I was an only child, and once I was at school, there was no reason why she should have continued against her will to remain housebound, unless, as I suspect, my father would not hear of her having a job of her own. I can now begin to understand why a woman in a small suburban house, with no infants to look after, who does not enjoy reading because she has not had much of an education, and who is intelligent enough to find neighbourly chit-chat boring, should carry the pursuit of microscopic specks of dust to the point of fanaticism in an attempt to fill the hours and salvage her self-respect. My parents had not even the status-seeking impetus to send me to university that Joe’s had; my mother wanted me to be ‘a nice quiet person who wouldn’t be noticed in a crowd’, and it was feared that university education results in ingratitude (independence).
I married as soon as I graduated, explicitly anti-domestic, and bent on proving to myself that it was possible to combine marriage (an intense personal relationship mainly, but also a family much later) with unprejudiced exploration of literary values often remote from healthymindedness, hygiene and a stable society focused on the family. We went to Strasbourg for a year, Joe as lecteur britannique, me as a research student. We rented a tiny attic above a bombed house in the Alsatian quarter, and since there was no hot water, no cooker and virtually no floor space, housework was almost non-existent. The rent was so cheap that we could afford to send everything to the laundry, and we ate in student restaurants. We made love through the screams of a community of ecstatic cats who ran a brothel in the adjoining attic.
In England the next year we had a flat which accumulated fluffy dust balls ankle-deep till a parental invasion was expected. Then we spent a few hours together making it respectable in order to avoid intrusive criticisms.

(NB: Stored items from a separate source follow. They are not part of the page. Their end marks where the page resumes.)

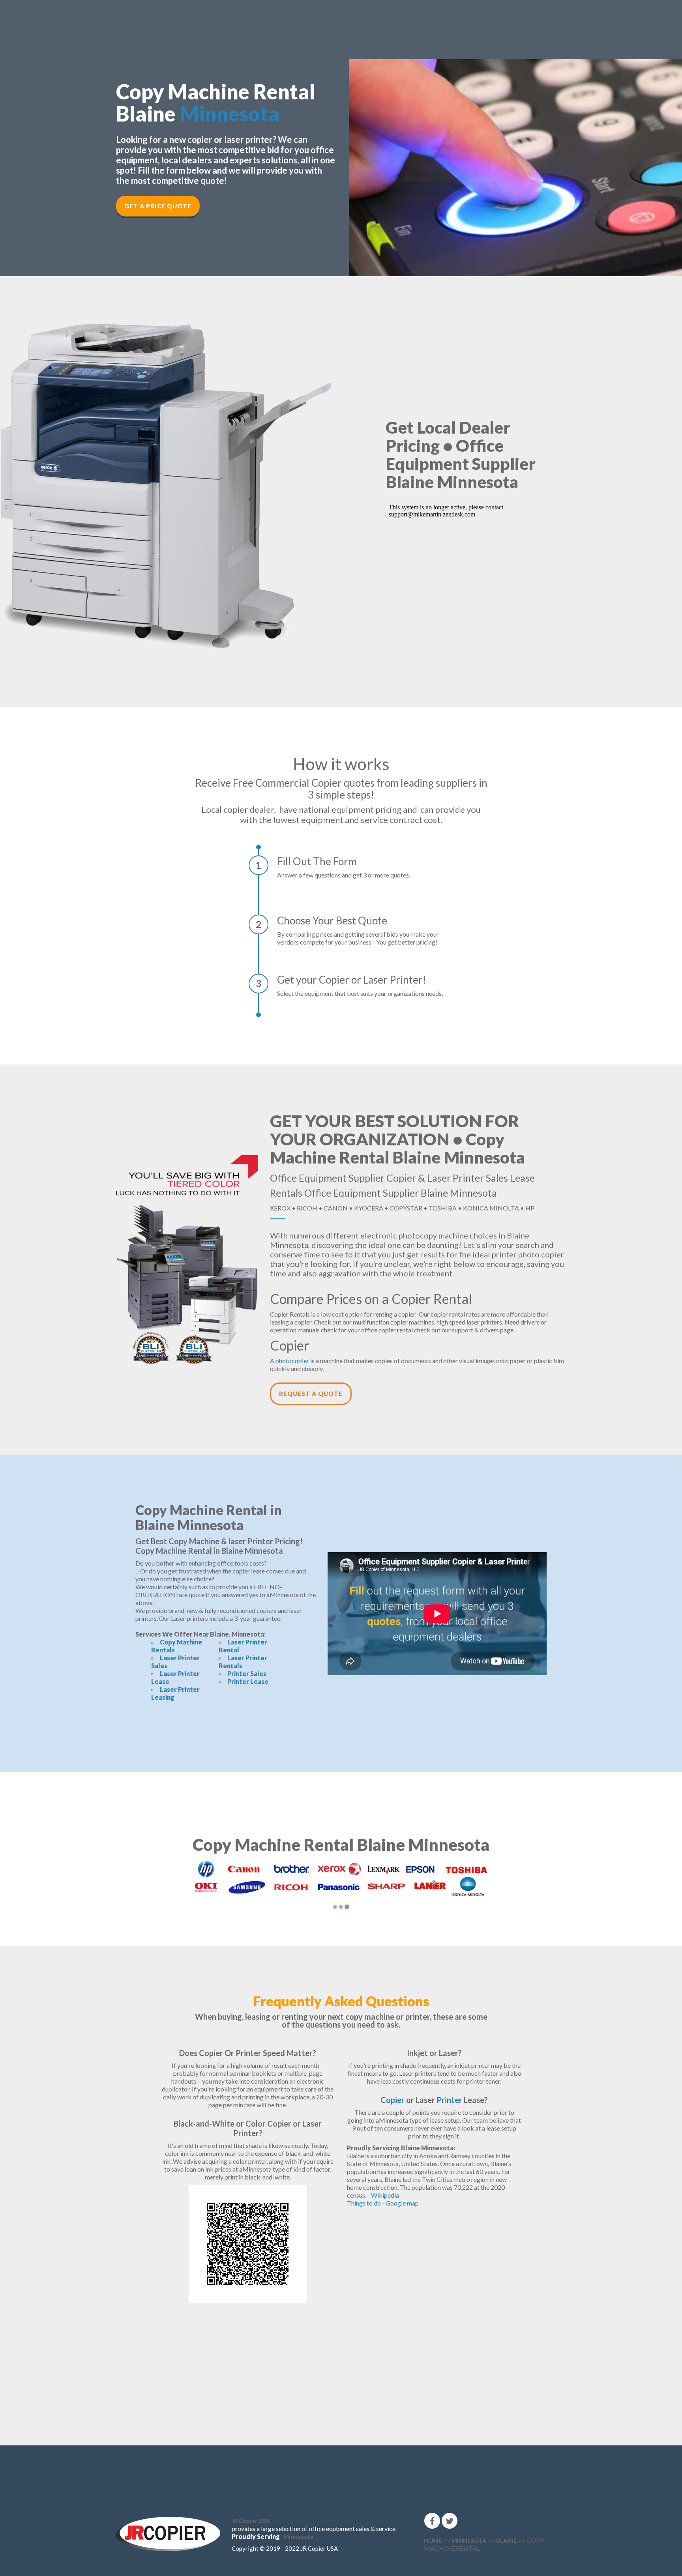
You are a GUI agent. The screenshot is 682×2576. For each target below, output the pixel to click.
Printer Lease (247, 1681)
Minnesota (230, 113)
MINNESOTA (469, 2540)
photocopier (292, 1360)
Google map (402, 2203)
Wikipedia (385, 2195)
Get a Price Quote (157, 206)
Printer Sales (246, 1673)
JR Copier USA (251, 2520)
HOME (433, 2540)
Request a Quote (311, 1393)
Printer (449, 2100)
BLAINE (506, 2540)
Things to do (364, 2203)
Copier (392, 2100)
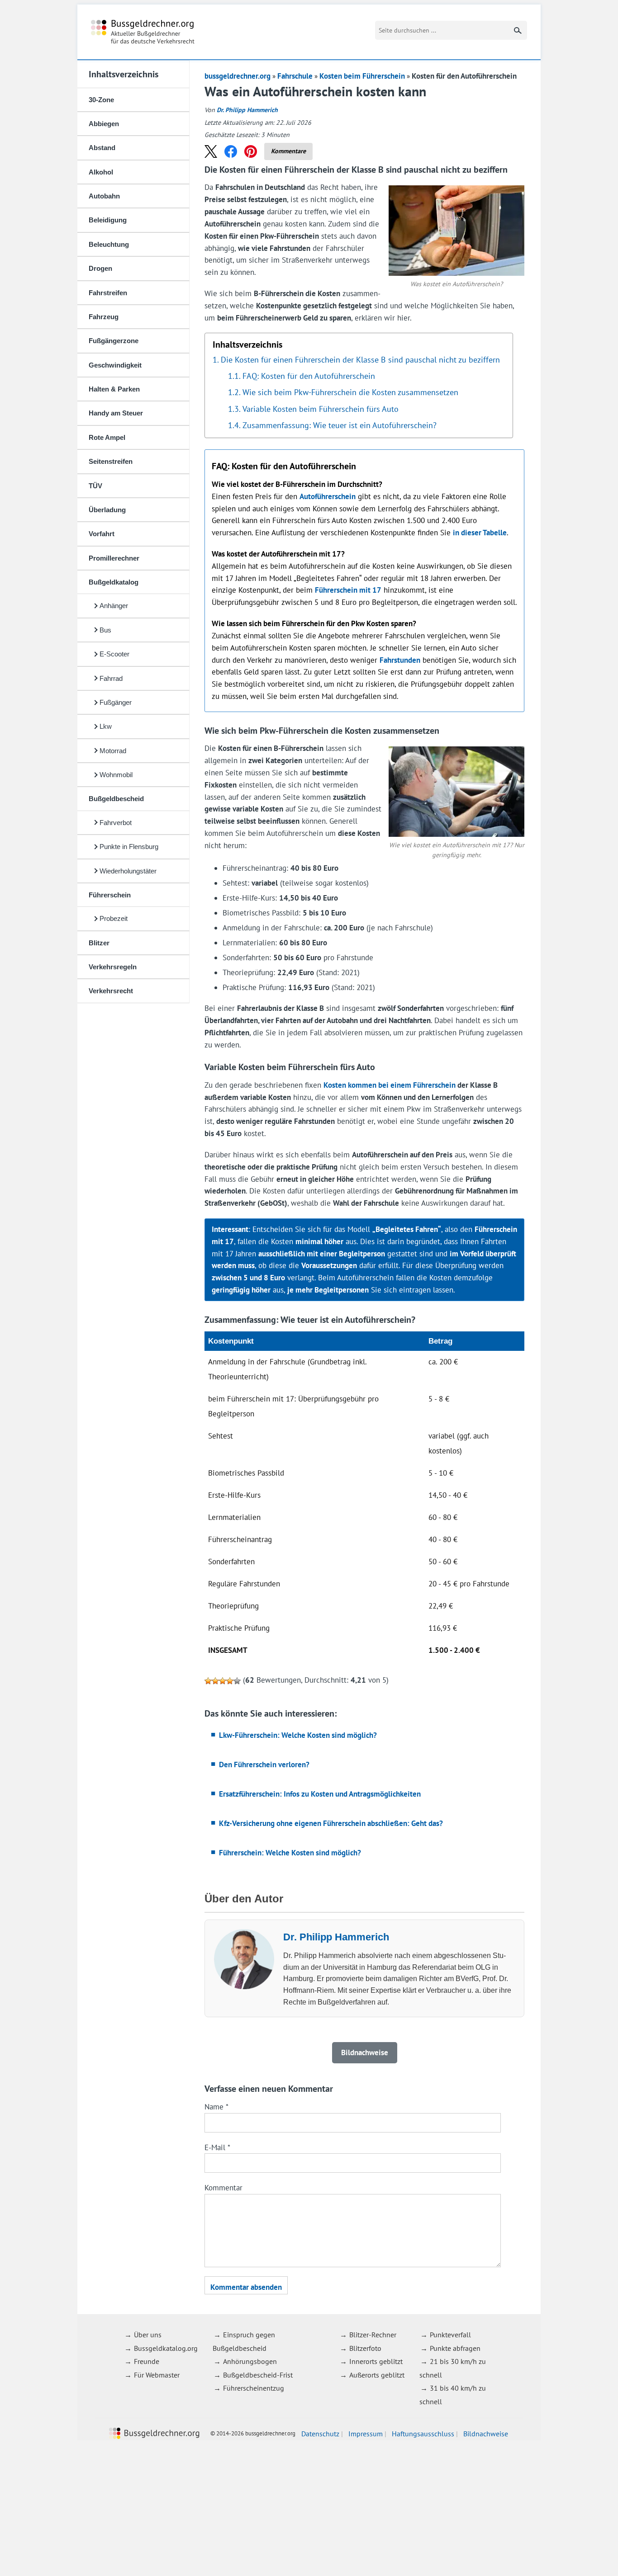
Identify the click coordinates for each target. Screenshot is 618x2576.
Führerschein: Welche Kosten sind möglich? (290, 1853)
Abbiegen (104, 123)
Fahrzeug (104, 317)
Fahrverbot (116, 822)
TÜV (95, 486)
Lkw (106, 726)
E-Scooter (114, 654)
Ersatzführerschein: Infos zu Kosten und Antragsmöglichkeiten (320, 1794)
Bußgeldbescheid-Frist (258, 2374)
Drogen (100, 268)
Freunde (146, 2361)
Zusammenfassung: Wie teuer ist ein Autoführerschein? (339, 425)
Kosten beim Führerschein (362, 76)
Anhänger (114, 605)
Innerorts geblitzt (376, 2361)
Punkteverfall (450, 2334)
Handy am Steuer (116, 413)
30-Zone (101, 100)
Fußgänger (116, 702)
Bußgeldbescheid (116, 798)
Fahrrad (111, 678)
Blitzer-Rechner (372, 2334)
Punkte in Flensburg (129, 846)
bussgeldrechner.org (143, 32)
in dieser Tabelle (480, 533)
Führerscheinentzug (253, 2388)
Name (216, 2107)
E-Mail (217, 2147)
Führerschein (110, 895)
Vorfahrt (101, 534)
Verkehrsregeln (113, 967)
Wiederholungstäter (128, 871)
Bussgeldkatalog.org (166, 2348)
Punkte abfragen (455, 2348)
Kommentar (223, 2188)
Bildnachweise (485, 2433)
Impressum (365, 2433)
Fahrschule (295, 76)
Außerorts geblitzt (376, 2374)
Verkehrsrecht (111, 991)
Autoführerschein (327, 496)
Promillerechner (114, 558)
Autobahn (104, 196)
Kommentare (288, 151)
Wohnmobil (116, 774)
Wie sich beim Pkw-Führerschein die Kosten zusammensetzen (350, 392)
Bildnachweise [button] (364, 2052)
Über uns (148, 2334)
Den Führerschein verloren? (264, 1764)
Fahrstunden (400, 660)
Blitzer (99, 943)
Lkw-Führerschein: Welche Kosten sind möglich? (298, 1735)
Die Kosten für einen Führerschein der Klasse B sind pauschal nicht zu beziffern (360, 359)
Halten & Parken (114, 389)
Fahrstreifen (108, 293)
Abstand (102, 147)
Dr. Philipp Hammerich (247, 110)
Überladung (107, 510)
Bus (105, 630)
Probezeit (114, 918)
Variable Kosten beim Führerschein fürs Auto (320, 408)
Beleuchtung (109, 244)
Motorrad (113, 751)
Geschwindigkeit (115, 365)
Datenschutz (320, 2433)
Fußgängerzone (113, 340)
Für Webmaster (157, 2374)
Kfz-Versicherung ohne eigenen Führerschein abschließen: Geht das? (331, 1823)
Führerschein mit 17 (348, 590)
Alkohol (101, 172)
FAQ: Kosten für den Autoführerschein (308, 375)
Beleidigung (108, 220)
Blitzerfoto (365, 2348)
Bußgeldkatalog (113, 582)
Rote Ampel (107, 437)
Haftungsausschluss (423, 2433)
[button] (210, 151)
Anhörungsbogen (250, 2361)
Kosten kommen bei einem (389, 1085)
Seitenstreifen (111, 461)
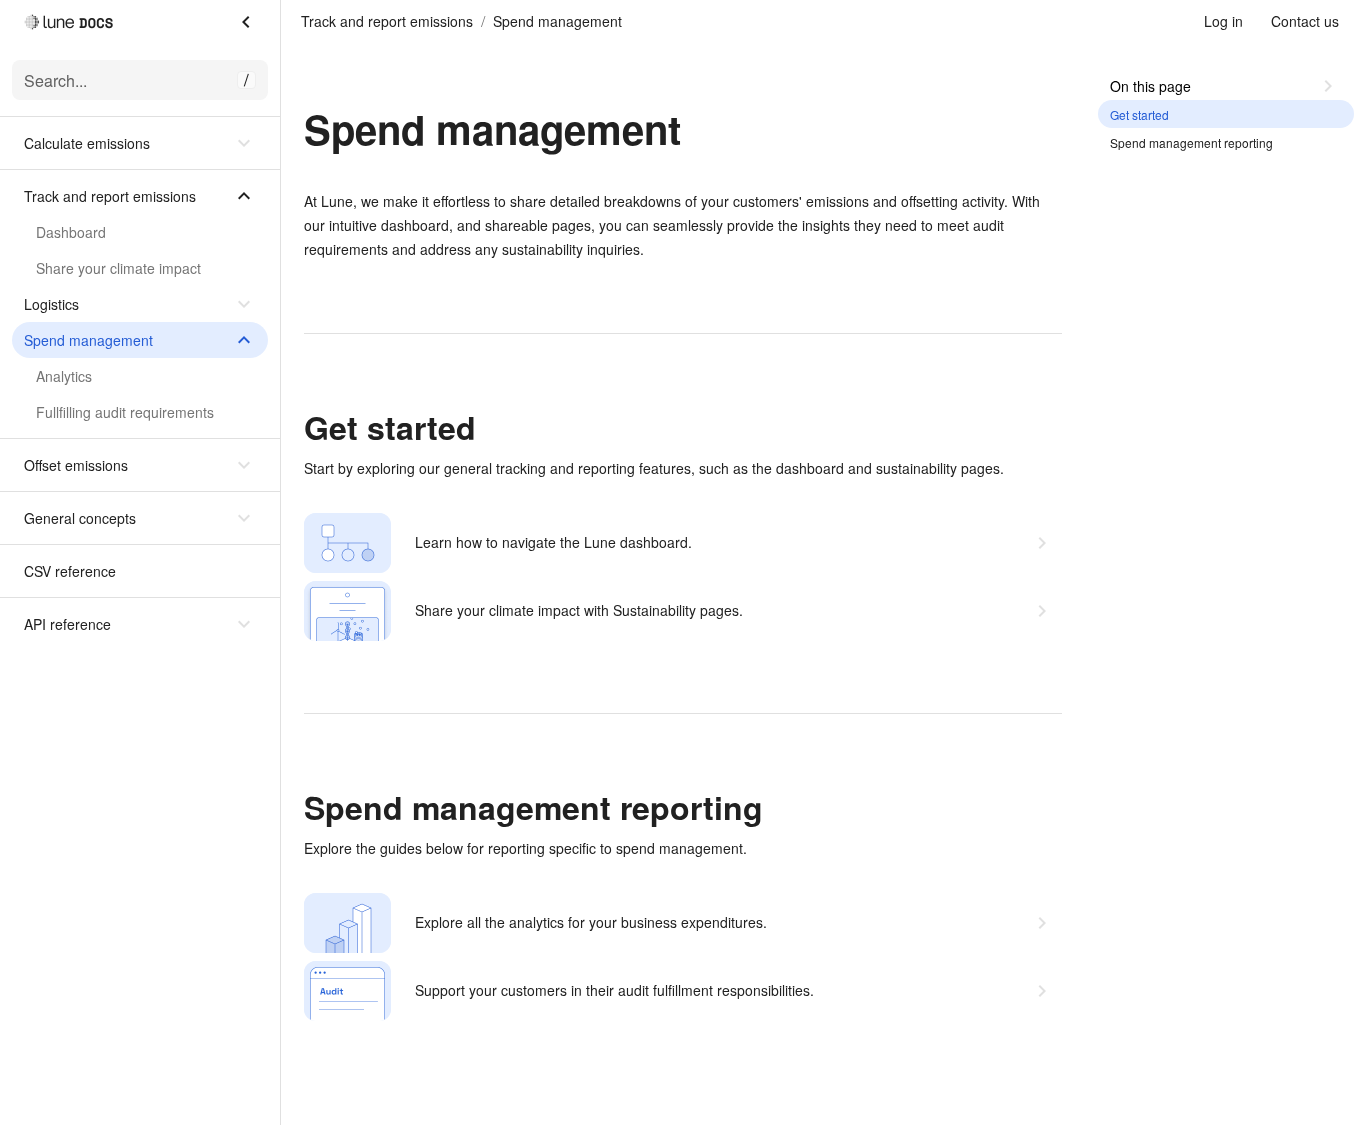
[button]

Carl was conceived unexpectedly that year, and the summer before he was born we moved to another flat. This was a great, rambling old place which we shared with an eccentric poetical colleague. He used to empty his pipe into my buckets of soaking nappies, and leave his part of the flat open to mating couples when he was away. I was shaken out of my cavalier attitude to housework. The baby immediately caught enteritis, and I was shattered by guilt when the doctor attributed this to the dirty flat. The housework proved enormously difficult in itself partly because I was still tired, partly because the place was so large and dilapidated. I was humbled by the discovery that what I had considered work fit only for fools was beyond my capacity. Worst of all, Joe, who had regarded my non-domestication with complete tolerance, suddenly found the dirt and untidiness depressing, and begat status yearnings. As a man with a wife, a son and a salary for the uncongenial job foisted on him by Carl’s appearance, he wanted a clean shirt every day, not just as something practical, but as his right. We were jolted out of our self-sufficiency, and reverted desperately for a while to Mummy’s and Daddy’s standards. If Joe was indignant when the dinner was burnt, I felt he had every right to regard me as a failure. And I sterilized everything that came remotely into contact with Carl, becoming deeply involved in germs. This provoked some passably hysterical scenes with our unfortunate poet, who held a generous communistic view of flannels and toothbrushes.